L'interpellé sursauta, écarquillant ses yeux azur en manquant tomber dans l'eau grisâtre. Le sprint brutal de son rythme cardiaque le fit accuser le coup tant il s'était perdu dans les méandres de ses pensées et du canal, et il finit par relever la tête vers l'arrivant, portant une main timide à sa poitrine.

-Jean ! Tu m'as fait peur.

Le grand jeune homme lui adressa un sourire nerveux, mais sincère, avant de baisser le regard en contrebas.

-Je… Excuse-moi de te déranger. Je voulais te dire… Je voulais te dire merci.

Laissé sans réponse, il fut bien obligé de poursuivre, bien que maladroitement.

-Je sais ce que tu penses… Mais j'avais quand même besoin de te dire merci. Je sais ce que tu penses de toi maintenant, quoi qu'en dise Rivaille… Je suis désolé de t'avoir obligé à faire ça.

Si on arrive à exterminer les titans en se changeant en monstre,
est-ce que c'est une victoire pour l'humanité ?

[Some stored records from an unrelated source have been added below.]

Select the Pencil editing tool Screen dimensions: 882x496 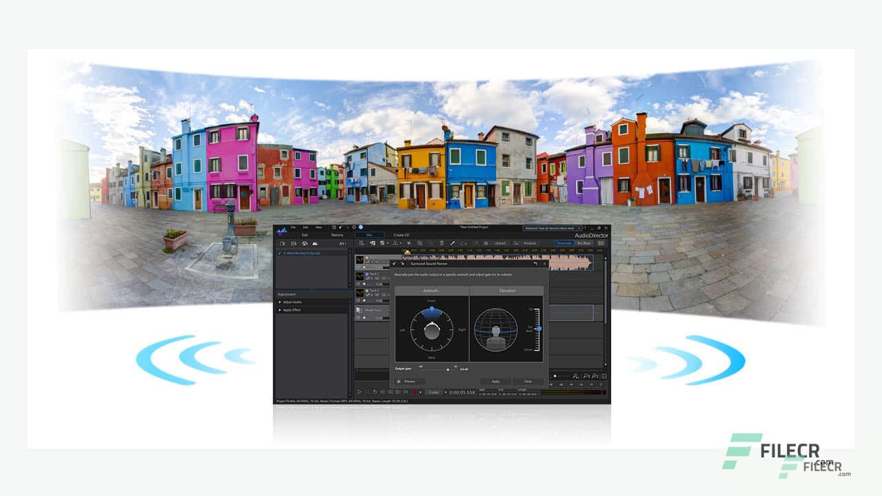[453, 243]
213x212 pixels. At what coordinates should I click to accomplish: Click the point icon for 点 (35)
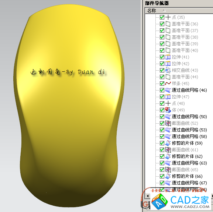[168, 17]

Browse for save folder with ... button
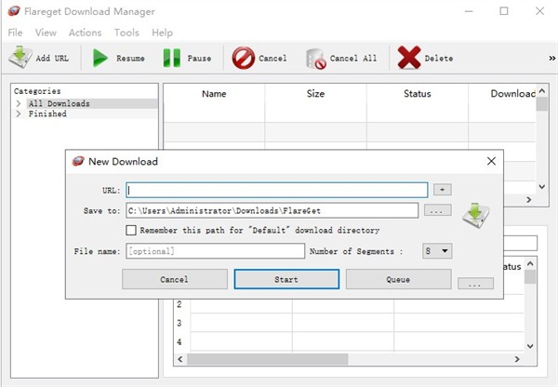pos(437,211)
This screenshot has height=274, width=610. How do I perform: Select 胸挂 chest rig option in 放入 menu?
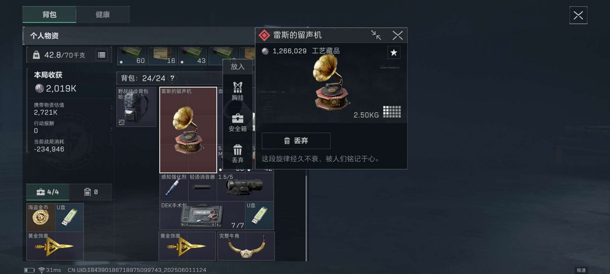click(238, 91)
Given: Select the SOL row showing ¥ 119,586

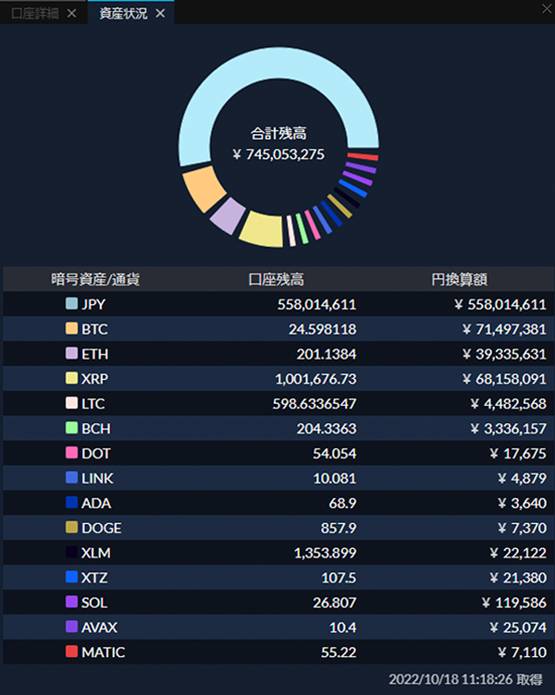Looking at the screenshot, I should click(x=278, y=603).
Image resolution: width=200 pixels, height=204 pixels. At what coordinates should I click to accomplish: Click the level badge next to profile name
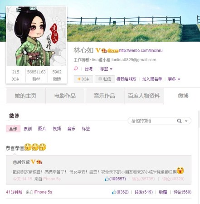pos(113,51)
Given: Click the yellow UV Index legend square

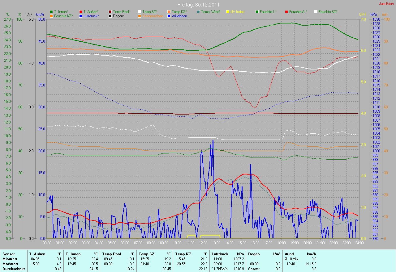Looking at the screenshot, I should 228,12.
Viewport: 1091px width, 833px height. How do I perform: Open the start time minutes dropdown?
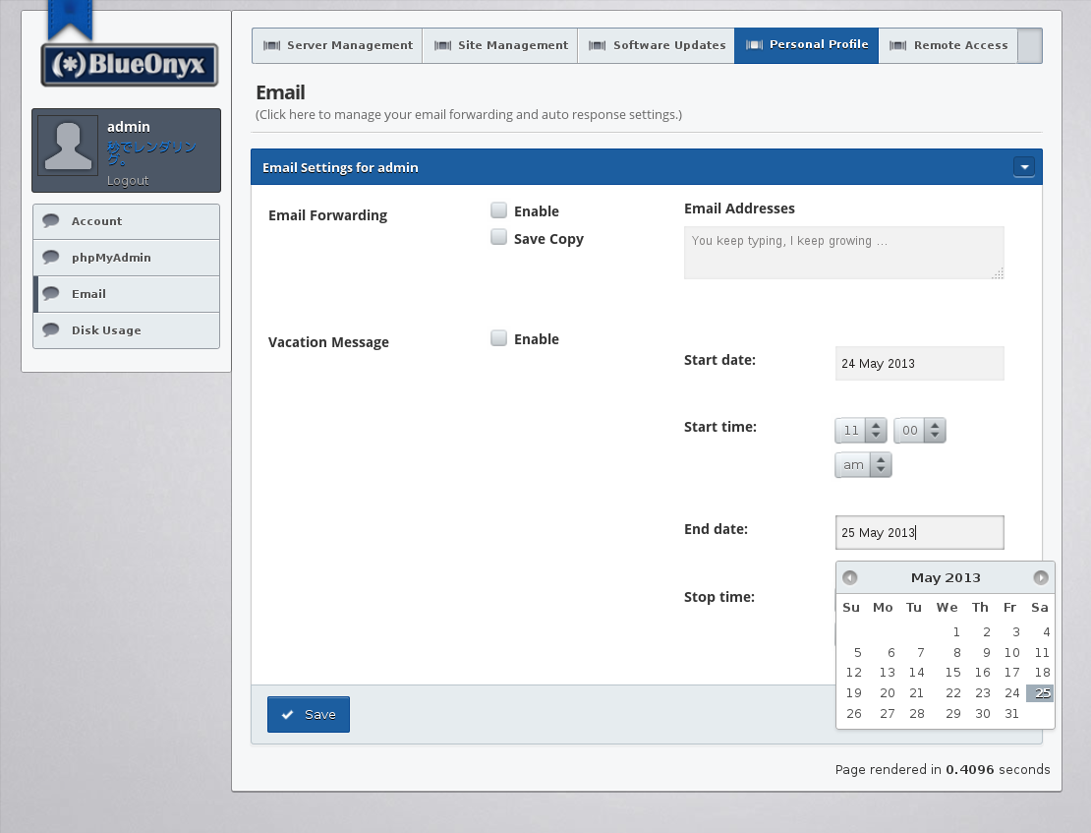pyautogui.click(x=920, y=431)
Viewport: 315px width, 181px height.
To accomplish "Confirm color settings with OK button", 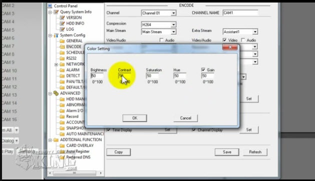I will point(135,118).
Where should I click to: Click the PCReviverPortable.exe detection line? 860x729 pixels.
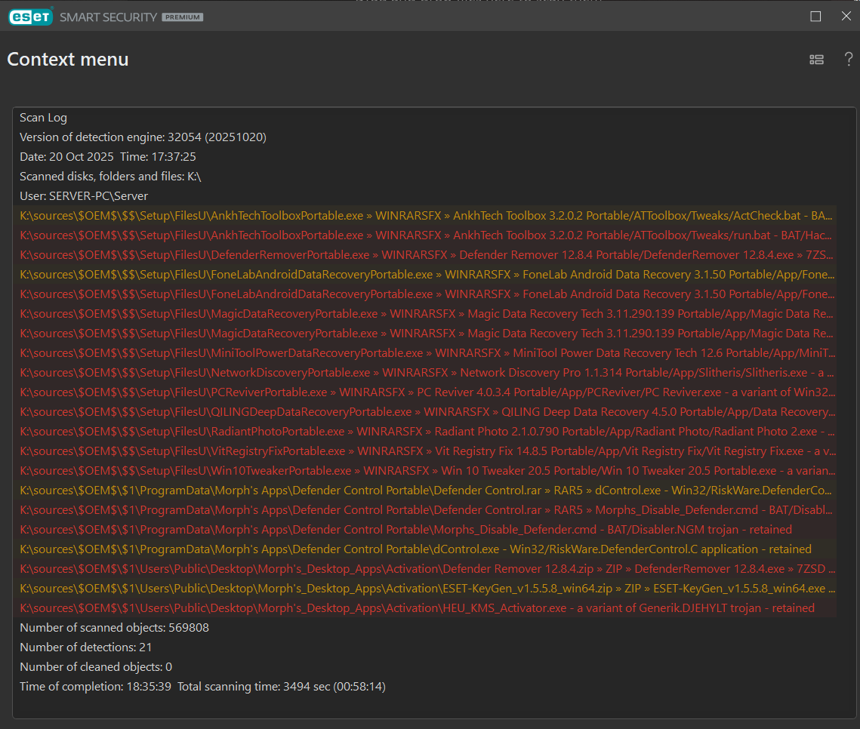427,392
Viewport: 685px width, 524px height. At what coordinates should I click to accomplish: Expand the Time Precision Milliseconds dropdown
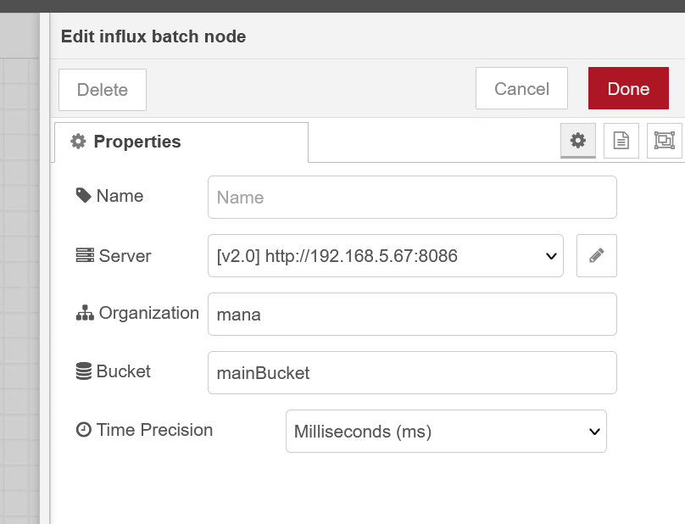[x=446, y=432]
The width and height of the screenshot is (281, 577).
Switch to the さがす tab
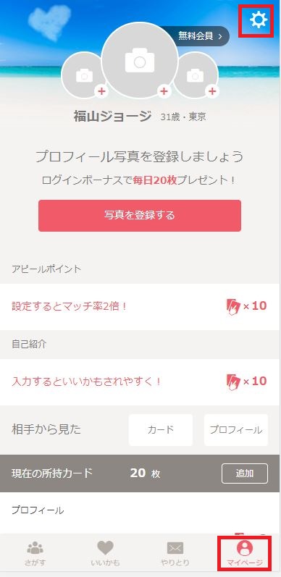(x=35, y=553)
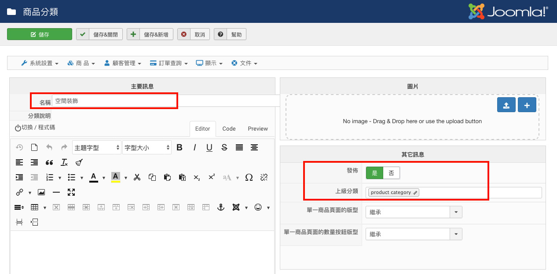Click the 儲存&關閉 button

click(99, 34)
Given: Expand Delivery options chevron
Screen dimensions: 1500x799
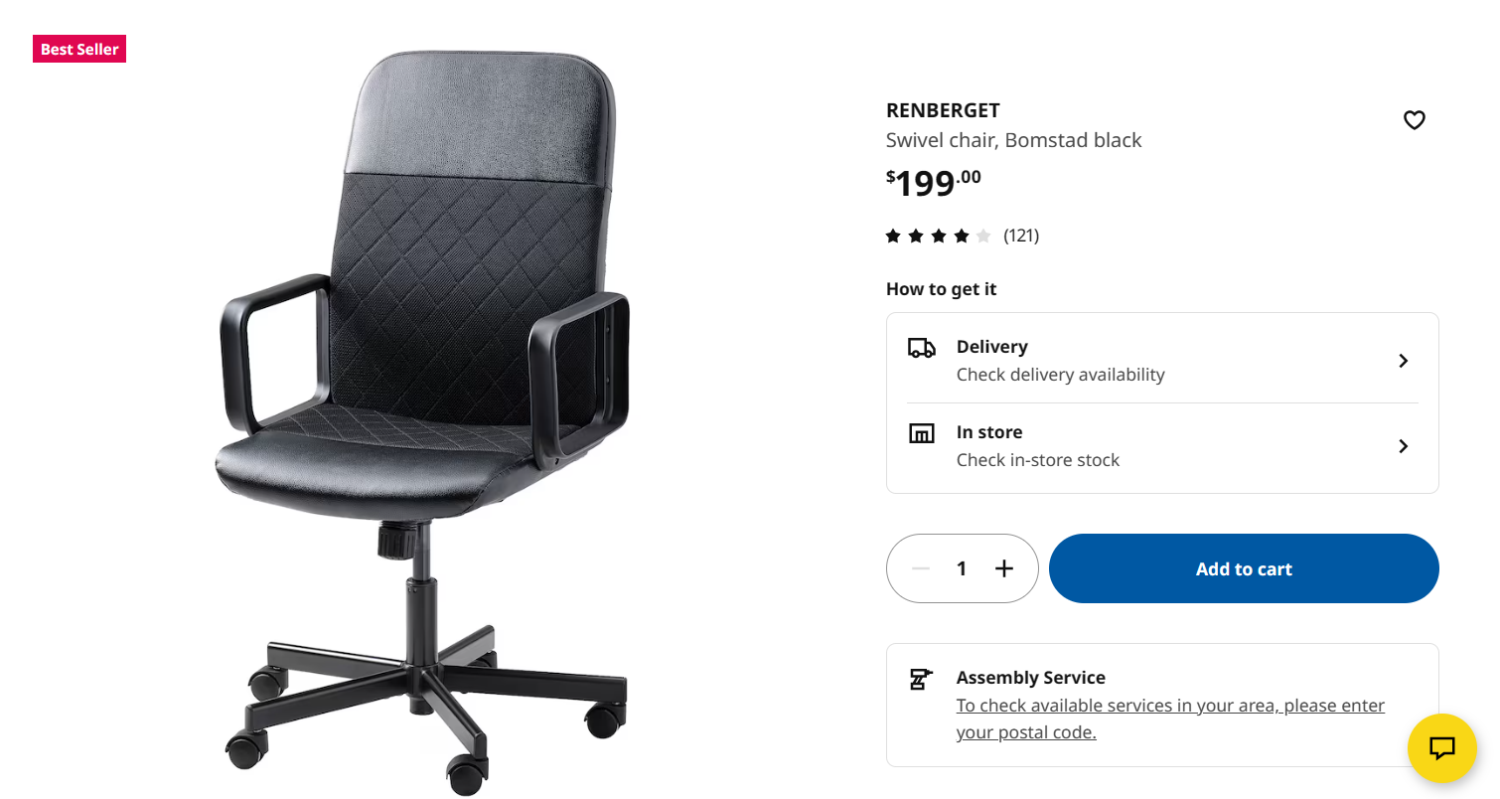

-Armin… Quoi que tu puisses penser de toi maintenant, c'est important que tu restes conscient de la réalité des faits. Que tu aies agi ou pas, une personne serait morte. Cette fille m'aurait tué si on ne l'avait pas tuée avant, et j'aurais même pu en porter moi-même la responsabilité. C'était inéluctable. Maintenant, notre présent, notre réalité… C'est que tu m'as sauvé la vie.

Armin avait depuis longtemps baissé le regard, incapable de soutenir le poids de ses souvenirs et de ses sentiments tout entremêlés, et le marasme inextricable qui en résultait. Il fixait à nouveau les faibles remous de l'eau sans vraiment les voir, plus crispé que jamais alors que Jean continuait son monologue d'une voix qui avait pourtant rarement été aussi douce.

-Ce que tu ressens ça change rien… Tu m'as sauvé la vie. La seule différence que tu peux faire maintenant c'est de trouver le juste milieu entre le présent et ta culpabilité.

Le « comment ça » qu'Armin parvint péniblement à croasser malgré sa détresse atteignit miraculeusement les oreilles de Jean, qui s'assit précautionneusement pour continuer.

-T'es différent, Armin. Différent d'un monstre, d'un titan qui tue pour tuer, sans rien ressentir. Le fait même que tu te sentes coupable prouve que tu es différent, que tu es humain. Tu es toujours humain. Tuer ne t'a pas changé en monstre.

Un bruit qui ressemblait autant à un sanglot qu'à un râle s'échappa de la gorge d'Armin, phalanges blanchies sur les pavés sales où il était assis, trop proche et trop loin de Jean à la fois. Péniblement, il réussit à articuler un bout de phrase qui lui sembla suffisamment cohérent.

-Pourtant je… j'ai eu l'impression qu'on m'arrachait le cœur.

-Avant ou après que tu aies tiré ?

La réponse avait été envoyée entre les deux hommes du tac au tac, comme si Jean se posait cette question comparative depuis qu'il avait entendu le coup de feu d'Armin qui lui avait laissé la vie sauve.

-Quoi ? Bredouilla le petit blond.

-… Rien. Rien…

Quand Armin osa enfin relever les yeux vers Jean, mû par une surprise curieuse qui l'aidait soudainement à faire abstraction de sa douleur et ses nausées, il le trouva le regard perdu vers le semblant d'horizon que dessinait le relief de la ville.

-Jean, il y a quelque chose que tu as besoin de me dire ?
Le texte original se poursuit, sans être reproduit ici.